→ **RECORDS TO USE**:
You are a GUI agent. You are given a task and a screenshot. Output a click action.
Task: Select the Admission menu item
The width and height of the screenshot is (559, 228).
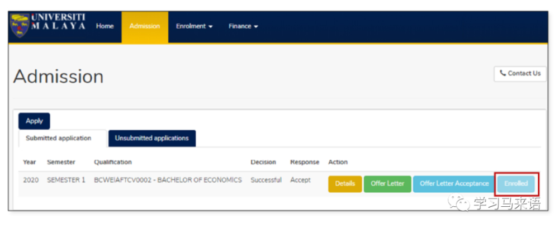click(x=145, y=26)
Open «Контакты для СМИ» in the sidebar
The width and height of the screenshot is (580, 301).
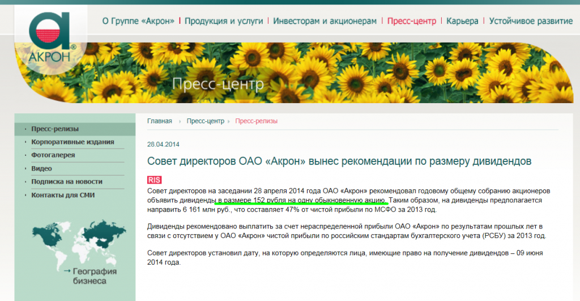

→ **ACTIVITY**:
Return exactly, with no pictures, each line from the one that contains "The width and height of the screenshot is (559, 228)." through the end of the entries above, both ends included.

→ **SOLUTION TO THIS EXERCISE**:
The width and height of the screenshot is (559, 228).
click(x=145, y=26)
Open «Контакты для СМИ» in the sidebar
The width and height of the screenshot is (580, 301).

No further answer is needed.